* **About this task**: Starting from the line in which "455x341 pixels." appears, set down each line exactly through the end of the listing, and nothing else. Leave out pictures.
—————
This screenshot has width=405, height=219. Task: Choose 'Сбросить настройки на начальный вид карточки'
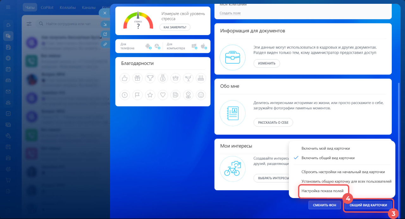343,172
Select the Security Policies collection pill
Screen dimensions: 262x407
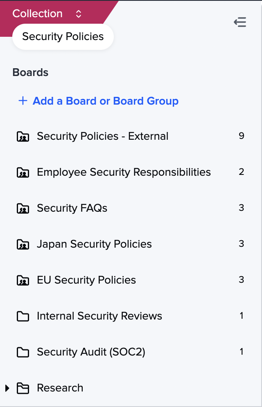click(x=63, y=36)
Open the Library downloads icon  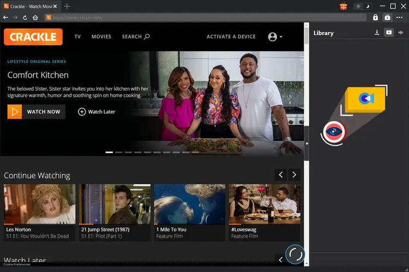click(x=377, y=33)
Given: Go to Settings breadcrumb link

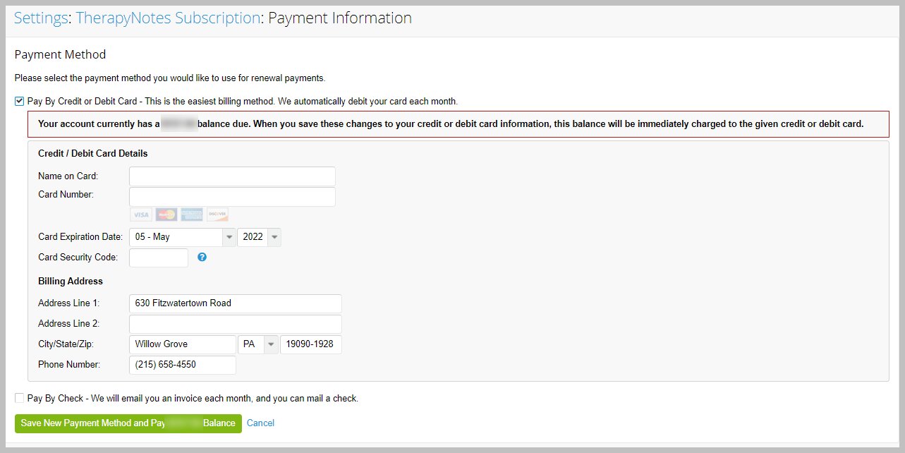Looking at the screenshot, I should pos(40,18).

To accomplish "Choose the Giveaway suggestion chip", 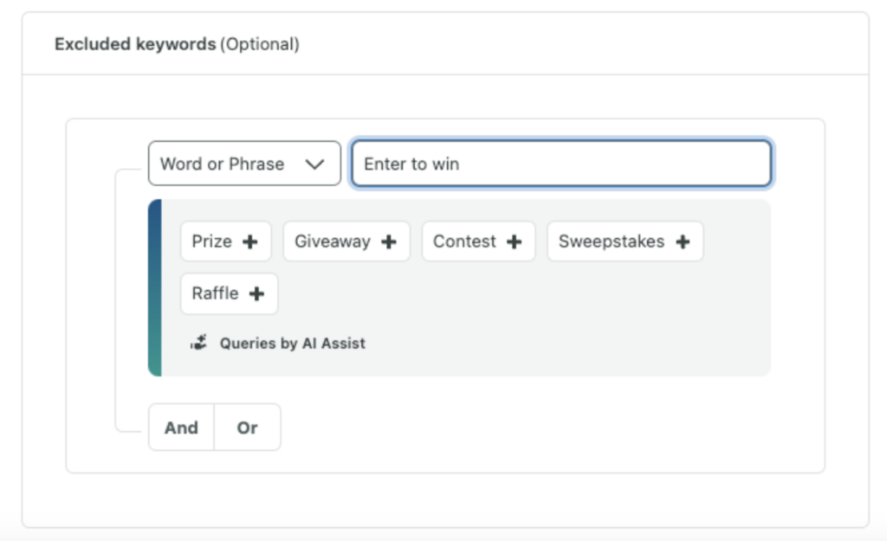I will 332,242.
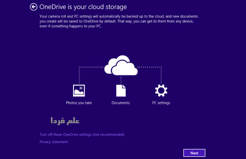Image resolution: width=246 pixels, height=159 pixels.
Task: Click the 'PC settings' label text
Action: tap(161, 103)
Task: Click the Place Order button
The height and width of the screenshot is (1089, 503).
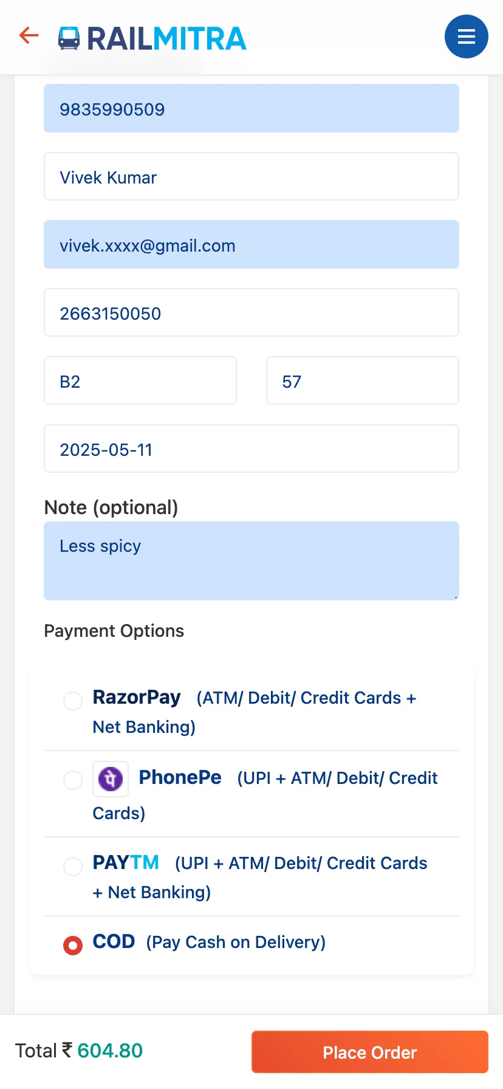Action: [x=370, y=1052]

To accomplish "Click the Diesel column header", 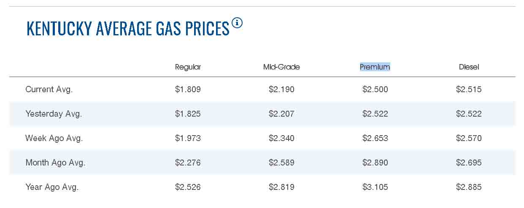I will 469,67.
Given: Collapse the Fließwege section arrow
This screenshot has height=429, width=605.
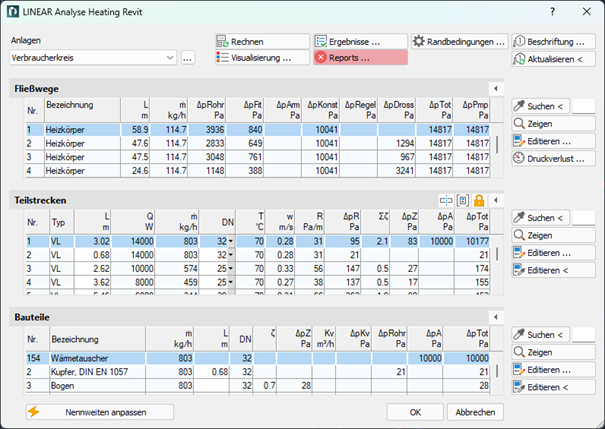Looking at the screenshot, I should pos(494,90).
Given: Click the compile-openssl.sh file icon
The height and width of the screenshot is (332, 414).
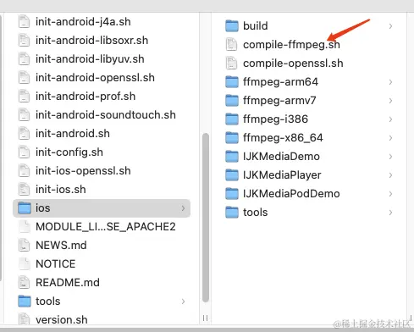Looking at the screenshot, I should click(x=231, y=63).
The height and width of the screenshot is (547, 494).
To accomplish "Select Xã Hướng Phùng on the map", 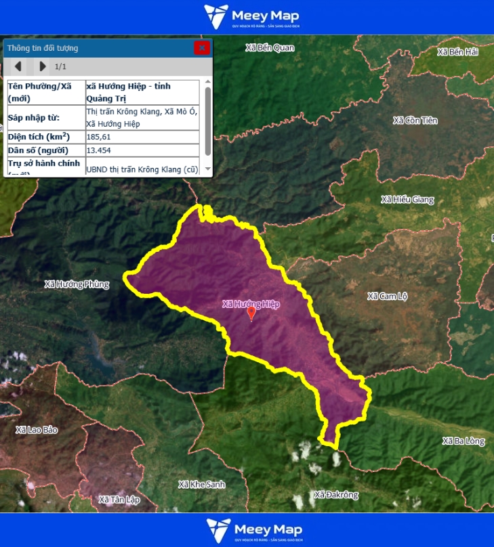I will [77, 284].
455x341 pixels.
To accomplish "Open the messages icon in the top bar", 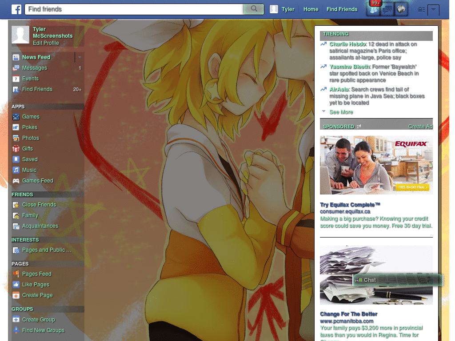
—————
* **Exercise answer**:
455x341 pixels.
To accomplish "Open the messages icon in the top bar", 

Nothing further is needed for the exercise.